摘录:
--
HDU1711（KMP）

Number Sequence

Time Limit: 10000/5000 MS (Java/Others) Memory Limit: 32768/32768 K (Java/Others)
Total Submission(s): 18136 Accepted Submission(s): 7936

Problem Description
Given two sequences of numbers : a[1], a[2], …… , a[N], and b[1], b[2], …… , b[M] (1 <= M <= 10000, 1 <= N <= 1000000). Your task is to find a number K which make a[K] = b[1], a[K + 1] = b[2], …… , a[K + M - 1] = b[M]. If there are more than one K exist, output the smallest one.

Input
The first line of input is a number T which indicate the number of cases. Each case contains three lines. The first line is two numbers N and M (1 <= M <= 10000, 1 <= N <= 1000000). The second line contains N integers which indicate a[1], a[2], …… , a[N]. The third line contains M integers which indicate b[1], b[2], …… , b[M]. All integers are in the range of [-1000000, 1000000].

Output
For each test case, you should output one line which only contain K described above. If no such K exists, output -1 instead.

Sample Input
2
13 5
1 2 1 2 3 1 2 3 1 3 2 1 2
1 2 3 1 3
13 5
1 2 1 2 3 1 2 3 1 3 2 1 2
1 2 3 2 1

Sample Output
6
-1

Source
HDU 2007-Spring Programming Contest

kmp模板题，要匹配的从字符变成了数字，仅此而已。

#include "cstring"
#include "cstdio"
#include "string.h"
#include "iostream"
--
显示信息:
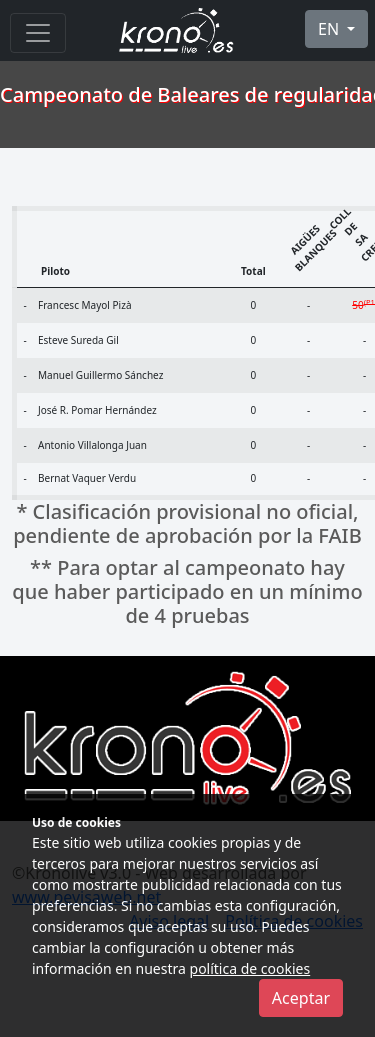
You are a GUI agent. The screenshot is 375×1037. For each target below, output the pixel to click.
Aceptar (301, 998)
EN (330, 29)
--
目标:
请从摘录中原样返回从“Time Limit: 10000/5000”到“the smallest one.”的这段文字，一字不改。

任务结果:
Time Limit: 10000/5000 MS (Java/Others) Memory Limit: 32768/32768 K (Java/Others)
Total Submission(s): 18136 Accepted Submission(s): 7936

Problem Description
Given two sequences of numbers : a[1], a[2], …… , a[N], and b[1], b[2], …… , b[M] (1 <= M <= 10000, 1 <= N <= 1000000). Your task is to find a number K which make a[K] = b[1], a[K + 1] = b[2], …… , a[K + M - 1] = b[M]. If there are more than one K exist, output the smallest one.